You should look into STATE ATHEISM.

posted on Aug, 2 2009 @ 12:27 PM
reply to post by AshleyD

Hmm, touche. I wasn't even thinking along those lines, and you seem to have blown a big hole in my last post.

I wont edit it, let my foolishness be known.

posted on Aug, 2 2009 @ 12:39 PM
Why do I try to convert people? Look at it from my point of view: most religions preach hate against a certian group (gays, non-members of their religion, etc...) and try to create/pass opressive laws against these people. Before anyone creates laws based SOLELY out of superstition and try to force their beliefs on everyone else (creation in schools, etc) they need to prove it. Once they can prove the aformentioned religion is correct, they can impose it on others.
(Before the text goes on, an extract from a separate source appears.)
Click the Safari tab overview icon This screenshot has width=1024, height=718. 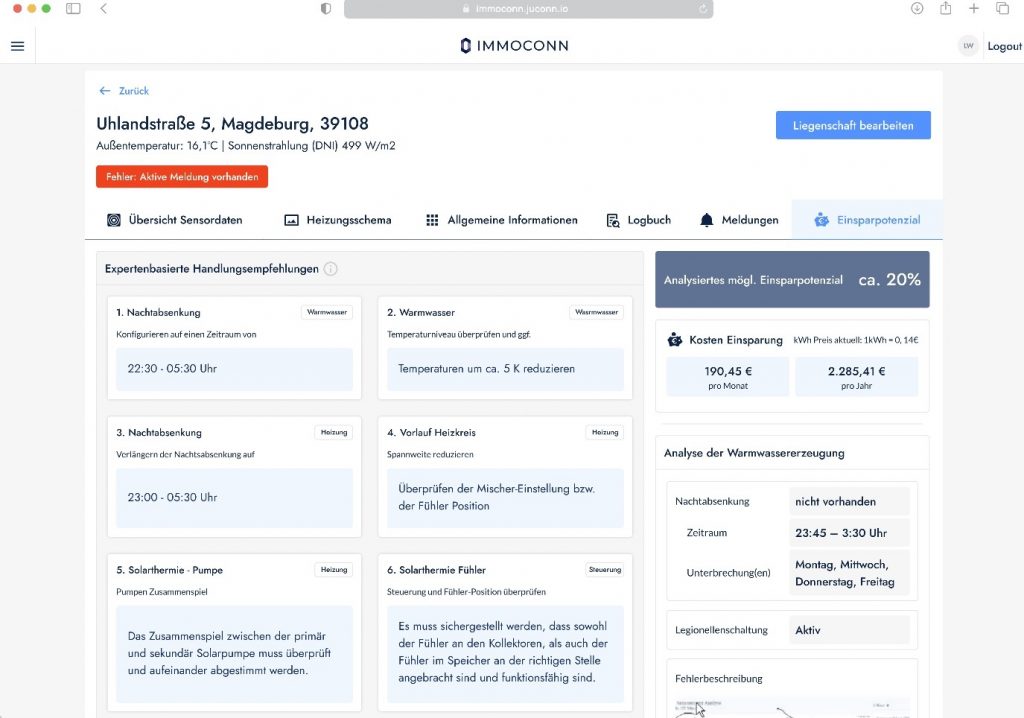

Otherwise, it is simply unnecessary opresion.

So far, the only religion that I've seen actual evidence ia atheism.

Posted Via ATS Mobile:

posted on Aug, 2 2009 @ 12:42 PM
reply to post by infolurker

For me, for a time.. it was the fact that I got just annoyed by christians slamming their beliefs down my throat. So I'd have to say the drive of the "Evangelical athesit" is just the effect of the cause that evangelicals spread.

posted on Aug, 2 2009 @ 01:32 PM

Originally posted by anonymouse876
Why do I try to convert people? Look at it from my point of view: most religions preach hate against a certian group (gays, non-members of their religion, etc...) and try to create/pass opressive laws against these people. Before anyone creates laws based SOLELY out of superstition and try to force their beliefs on everyone else (creation in schools, etc) they need to prove it. Once they can prove the aformentioned religion is correct, they can impose it on others. Otherwise, it is simply unnecessary opresion.

So far, the only religion that I've seen actual evidence ia atheism.

They aren't created solely out of superstition. Religious rituals are much like scientific experiments - there's only so long you can do them without the desired effect before people start to question whether you've got it right at all. Plenty of religions die off, become obsolete, or people just stop believing in them.

Then there's prayer, and religious experiences like meditation, which millions if not billions will confirm actually 'work', in the same sense as your Ipod 'works', i.e. you're happy with what happens when you use it.

What evidence have you seen for atheism? I've read plenty of theology, know the Christian and Atheist philosophies well and from my experience neither is even the slightest bit conclusive. How would one disprove the existence of a metaphysical being?

posted on Aug, 2 2009 @ 01:33 PM
reply to post by infolurker

Great topic!!!! S&F
Surely atheism is for the many some form of twisted, up side down religion

Very good observation about recruiting the young people by "showing" them how smart it is to be an atheist...Are they doing it spontaneously or it makes part of secret agenda?- probably both...
Its quite possible that NWO tries to get rid of Religion, of "obsolete morals" as they try to picture them. without it the only "moral authority" is the State...
It is much easier to manipulate the populace, because without God people became, paradoxically the "sheeples" in the worst meaning of that word.
It was the same under the Communism.
And the same ,they quite often used the dropouts of the Church, the unfinished students of rabinic shools etc.
Quite often some fanatics throw Religion to the same bag with all the malvolent NWO organisations and groups. And the proofs and reasoning for it is most of the times completely illogic. I dont know nothing about some alleged conspiracies of Vatican, but I know one: Believers try to live by their universal moral standarts and are much harder to manipulate.